Your job with the data below is to output exactly the lines from the one holding "Click the info icon in bottom sidebar" down to the one holding "is (579, 1023).", both included, and no others.

— Saved data entries —
________

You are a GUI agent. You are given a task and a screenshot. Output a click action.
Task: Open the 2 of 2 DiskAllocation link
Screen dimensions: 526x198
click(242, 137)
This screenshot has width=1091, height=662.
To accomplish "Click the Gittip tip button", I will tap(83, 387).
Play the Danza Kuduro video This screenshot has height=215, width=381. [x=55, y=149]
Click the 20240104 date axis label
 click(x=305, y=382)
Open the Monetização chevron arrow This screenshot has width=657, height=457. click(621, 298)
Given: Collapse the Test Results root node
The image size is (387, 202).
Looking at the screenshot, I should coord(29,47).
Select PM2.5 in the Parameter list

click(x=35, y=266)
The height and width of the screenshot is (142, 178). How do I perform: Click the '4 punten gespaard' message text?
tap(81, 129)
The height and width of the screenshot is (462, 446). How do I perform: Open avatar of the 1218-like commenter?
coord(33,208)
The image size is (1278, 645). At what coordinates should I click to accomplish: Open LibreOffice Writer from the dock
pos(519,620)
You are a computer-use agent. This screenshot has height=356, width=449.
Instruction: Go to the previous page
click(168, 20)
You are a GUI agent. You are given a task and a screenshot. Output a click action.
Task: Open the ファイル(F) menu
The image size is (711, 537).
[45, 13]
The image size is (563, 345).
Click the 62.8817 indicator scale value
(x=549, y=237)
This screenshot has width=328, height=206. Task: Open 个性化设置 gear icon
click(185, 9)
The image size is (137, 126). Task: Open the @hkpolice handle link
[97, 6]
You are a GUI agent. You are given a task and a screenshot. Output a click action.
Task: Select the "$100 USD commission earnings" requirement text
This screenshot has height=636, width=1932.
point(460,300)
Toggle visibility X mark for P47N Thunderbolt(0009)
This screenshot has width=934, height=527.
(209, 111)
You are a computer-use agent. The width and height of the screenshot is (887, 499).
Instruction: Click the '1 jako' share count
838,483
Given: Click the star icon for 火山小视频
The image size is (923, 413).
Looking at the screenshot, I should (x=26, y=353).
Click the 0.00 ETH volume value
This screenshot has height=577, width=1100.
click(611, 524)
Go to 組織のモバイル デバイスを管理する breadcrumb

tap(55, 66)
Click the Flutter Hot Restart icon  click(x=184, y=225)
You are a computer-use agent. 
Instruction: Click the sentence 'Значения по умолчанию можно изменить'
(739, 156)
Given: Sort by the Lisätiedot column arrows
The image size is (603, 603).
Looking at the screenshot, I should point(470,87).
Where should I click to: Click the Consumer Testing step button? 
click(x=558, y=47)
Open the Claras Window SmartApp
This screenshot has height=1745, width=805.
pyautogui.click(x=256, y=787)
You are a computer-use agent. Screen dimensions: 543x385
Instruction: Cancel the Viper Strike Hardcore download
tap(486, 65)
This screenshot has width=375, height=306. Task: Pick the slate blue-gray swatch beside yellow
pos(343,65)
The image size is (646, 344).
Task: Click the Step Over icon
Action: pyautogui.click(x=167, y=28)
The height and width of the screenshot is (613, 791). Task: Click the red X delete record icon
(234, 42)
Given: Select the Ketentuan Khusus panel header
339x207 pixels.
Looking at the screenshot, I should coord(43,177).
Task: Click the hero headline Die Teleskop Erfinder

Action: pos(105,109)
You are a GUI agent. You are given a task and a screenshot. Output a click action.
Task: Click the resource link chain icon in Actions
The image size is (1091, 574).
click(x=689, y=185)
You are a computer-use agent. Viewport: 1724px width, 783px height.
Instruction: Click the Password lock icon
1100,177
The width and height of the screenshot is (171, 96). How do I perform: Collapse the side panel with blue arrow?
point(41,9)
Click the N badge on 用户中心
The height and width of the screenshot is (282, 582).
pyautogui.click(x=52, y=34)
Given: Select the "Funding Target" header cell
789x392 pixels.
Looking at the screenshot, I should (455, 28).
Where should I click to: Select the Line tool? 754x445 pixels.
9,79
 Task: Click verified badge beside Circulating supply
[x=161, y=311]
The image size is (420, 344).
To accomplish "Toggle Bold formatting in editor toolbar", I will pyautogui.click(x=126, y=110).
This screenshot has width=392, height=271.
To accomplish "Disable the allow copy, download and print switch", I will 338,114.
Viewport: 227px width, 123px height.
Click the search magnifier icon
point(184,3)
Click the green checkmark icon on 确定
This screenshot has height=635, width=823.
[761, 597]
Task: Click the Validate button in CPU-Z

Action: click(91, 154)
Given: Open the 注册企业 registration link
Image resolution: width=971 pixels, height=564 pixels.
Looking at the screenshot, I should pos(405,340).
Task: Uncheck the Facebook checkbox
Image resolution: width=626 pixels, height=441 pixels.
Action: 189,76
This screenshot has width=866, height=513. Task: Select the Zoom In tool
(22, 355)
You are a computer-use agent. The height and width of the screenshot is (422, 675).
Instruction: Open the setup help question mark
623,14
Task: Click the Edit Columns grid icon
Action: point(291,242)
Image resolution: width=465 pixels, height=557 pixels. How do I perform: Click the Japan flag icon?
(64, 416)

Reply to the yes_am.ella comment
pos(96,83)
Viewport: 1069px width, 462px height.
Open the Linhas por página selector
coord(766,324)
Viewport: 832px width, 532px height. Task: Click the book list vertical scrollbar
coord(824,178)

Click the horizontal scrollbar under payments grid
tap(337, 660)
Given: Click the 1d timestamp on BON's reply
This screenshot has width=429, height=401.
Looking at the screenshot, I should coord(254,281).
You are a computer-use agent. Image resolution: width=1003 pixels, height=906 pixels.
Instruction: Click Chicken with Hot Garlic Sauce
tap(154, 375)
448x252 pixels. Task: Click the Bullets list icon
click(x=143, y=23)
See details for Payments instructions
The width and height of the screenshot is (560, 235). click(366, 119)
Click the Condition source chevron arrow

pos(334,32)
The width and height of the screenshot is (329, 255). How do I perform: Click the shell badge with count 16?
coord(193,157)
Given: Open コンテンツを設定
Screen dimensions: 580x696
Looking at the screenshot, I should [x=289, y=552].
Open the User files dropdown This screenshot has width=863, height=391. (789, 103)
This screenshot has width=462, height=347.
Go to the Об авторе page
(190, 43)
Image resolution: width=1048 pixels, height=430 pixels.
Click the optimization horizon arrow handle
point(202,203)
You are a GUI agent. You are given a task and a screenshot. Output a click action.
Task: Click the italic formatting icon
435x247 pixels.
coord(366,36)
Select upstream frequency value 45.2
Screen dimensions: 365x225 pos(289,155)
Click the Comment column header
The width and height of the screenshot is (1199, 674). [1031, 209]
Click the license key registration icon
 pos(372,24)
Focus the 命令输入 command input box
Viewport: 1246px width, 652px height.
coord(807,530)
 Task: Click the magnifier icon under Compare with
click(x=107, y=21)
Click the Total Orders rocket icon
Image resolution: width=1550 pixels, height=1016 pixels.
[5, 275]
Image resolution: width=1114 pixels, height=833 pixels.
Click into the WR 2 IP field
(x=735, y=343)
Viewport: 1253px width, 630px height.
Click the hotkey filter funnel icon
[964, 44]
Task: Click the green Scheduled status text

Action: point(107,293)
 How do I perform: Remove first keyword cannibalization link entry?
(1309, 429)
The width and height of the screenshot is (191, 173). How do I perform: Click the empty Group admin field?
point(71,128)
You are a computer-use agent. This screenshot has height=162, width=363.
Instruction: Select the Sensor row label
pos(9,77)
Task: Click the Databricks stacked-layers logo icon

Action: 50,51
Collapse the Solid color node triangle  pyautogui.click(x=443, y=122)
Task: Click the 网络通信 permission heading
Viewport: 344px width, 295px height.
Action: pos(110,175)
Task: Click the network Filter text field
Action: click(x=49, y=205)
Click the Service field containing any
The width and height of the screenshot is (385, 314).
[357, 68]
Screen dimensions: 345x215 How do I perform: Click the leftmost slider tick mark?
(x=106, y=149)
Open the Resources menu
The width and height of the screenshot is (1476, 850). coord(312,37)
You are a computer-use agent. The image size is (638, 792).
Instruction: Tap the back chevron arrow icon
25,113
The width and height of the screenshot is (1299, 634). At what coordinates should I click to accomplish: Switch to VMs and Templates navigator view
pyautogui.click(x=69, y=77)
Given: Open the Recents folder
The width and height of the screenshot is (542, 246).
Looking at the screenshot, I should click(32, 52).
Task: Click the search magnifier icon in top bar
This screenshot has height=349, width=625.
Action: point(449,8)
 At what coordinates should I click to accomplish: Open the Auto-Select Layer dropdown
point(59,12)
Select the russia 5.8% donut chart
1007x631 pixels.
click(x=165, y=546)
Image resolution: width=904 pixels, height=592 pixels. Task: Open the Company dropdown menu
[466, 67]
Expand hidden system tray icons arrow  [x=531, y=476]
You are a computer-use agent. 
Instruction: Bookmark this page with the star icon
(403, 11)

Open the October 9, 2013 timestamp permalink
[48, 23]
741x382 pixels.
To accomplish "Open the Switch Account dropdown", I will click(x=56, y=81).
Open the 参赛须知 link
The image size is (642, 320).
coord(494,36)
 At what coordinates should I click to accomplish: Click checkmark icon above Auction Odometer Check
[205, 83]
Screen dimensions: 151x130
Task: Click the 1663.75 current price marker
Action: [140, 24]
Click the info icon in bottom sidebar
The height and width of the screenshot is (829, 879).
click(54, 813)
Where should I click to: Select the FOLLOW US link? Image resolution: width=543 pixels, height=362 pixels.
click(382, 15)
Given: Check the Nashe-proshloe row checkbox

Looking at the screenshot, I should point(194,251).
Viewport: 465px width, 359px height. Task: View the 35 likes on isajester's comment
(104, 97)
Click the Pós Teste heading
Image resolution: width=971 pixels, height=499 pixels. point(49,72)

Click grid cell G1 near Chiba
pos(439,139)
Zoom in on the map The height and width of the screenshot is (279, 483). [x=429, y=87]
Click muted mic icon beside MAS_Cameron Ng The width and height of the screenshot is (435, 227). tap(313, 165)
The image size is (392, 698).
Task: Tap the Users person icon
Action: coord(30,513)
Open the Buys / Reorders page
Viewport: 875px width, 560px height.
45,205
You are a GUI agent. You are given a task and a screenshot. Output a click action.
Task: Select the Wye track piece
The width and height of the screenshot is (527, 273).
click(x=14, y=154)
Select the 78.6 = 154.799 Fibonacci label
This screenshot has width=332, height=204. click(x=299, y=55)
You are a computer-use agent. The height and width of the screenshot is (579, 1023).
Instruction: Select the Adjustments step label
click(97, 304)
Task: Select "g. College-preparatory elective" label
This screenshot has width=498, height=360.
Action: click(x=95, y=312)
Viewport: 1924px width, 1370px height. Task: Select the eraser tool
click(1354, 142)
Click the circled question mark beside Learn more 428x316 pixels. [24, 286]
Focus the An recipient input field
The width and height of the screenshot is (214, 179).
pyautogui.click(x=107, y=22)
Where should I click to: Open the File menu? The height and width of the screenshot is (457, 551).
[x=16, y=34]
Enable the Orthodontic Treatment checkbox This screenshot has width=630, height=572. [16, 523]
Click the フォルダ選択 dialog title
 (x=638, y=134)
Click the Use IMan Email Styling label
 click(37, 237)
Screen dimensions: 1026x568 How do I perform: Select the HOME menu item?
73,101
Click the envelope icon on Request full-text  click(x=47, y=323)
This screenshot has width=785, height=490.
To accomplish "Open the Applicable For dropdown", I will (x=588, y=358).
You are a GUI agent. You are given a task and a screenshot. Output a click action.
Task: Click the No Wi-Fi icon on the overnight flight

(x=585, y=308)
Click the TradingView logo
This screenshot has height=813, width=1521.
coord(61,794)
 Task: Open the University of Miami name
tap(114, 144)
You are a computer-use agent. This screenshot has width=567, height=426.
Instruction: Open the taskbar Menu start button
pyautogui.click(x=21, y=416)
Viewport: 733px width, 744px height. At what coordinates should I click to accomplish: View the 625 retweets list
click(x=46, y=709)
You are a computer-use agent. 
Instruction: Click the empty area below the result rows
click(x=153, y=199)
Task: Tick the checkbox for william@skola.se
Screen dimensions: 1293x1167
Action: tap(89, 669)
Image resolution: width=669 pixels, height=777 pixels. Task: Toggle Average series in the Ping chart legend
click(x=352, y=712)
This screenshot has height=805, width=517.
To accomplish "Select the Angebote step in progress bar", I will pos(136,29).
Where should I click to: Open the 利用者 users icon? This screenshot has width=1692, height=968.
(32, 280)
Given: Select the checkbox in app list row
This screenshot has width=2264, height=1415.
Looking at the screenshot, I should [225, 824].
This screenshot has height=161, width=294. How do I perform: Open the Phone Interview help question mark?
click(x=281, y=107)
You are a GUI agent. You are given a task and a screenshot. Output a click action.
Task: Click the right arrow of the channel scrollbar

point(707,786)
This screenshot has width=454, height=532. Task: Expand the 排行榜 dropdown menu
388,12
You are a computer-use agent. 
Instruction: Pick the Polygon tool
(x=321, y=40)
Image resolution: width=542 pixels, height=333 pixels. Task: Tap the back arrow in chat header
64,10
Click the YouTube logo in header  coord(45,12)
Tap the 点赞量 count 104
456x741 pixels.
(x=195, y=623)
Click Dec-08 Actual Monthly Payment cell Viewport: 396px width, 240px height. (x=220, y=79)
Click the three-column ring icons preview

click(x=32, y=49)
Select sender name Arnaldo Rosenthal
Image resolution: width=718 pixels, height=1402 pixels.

________

— Answer to the problem —
Click the info icon in bottom sidebar
The height and width of the screenshot is (829, 879).
click(54, 813)
Where should I click to: Select the FOLLOW US link? Image resolution: width=543 pixels, height=362 pixels.
click(382, 15)
Given: Check the Nashe-proshloe row checkbox

Looking at the screenshot, I should point(194,251).
Viewport: 465px width, 359px height. Task: View the 35 likes on isajester's comment
(104, 97)
Click the Pós Teste heading
Image resolution: width=971 pixels, height=499 pixels. point(49,72)

Click grid cell G1 near Chiba
pos(439,139)
Zoom in on the map The height and width of the screenshot is (279, 483). [x=429, y=87]
Click muted mic icon beside MAS_Cameron Ng The width and height of the screenshot is (435, 227). tap(313, 165)
The image size is (392, 698).
Task: Tap the Users person icon
Action: coord(30,513)
Open the Buys / Reorders page
Viewport: 875px width, 560px height.
45,205
You are a GUI agent. You are given a task and a screenshot. Output a click action.
Task: Select the Wye track piece
The width and height of the screenshot is (527, 273).
click(x=14, y=154)
Select the 78.6 = 154.799 Fibonacci label
This screenshot has width=332, height=204. click(x=299, y=55)
You are a computer-use agent. The height and width of the screenshot is (579, 1023).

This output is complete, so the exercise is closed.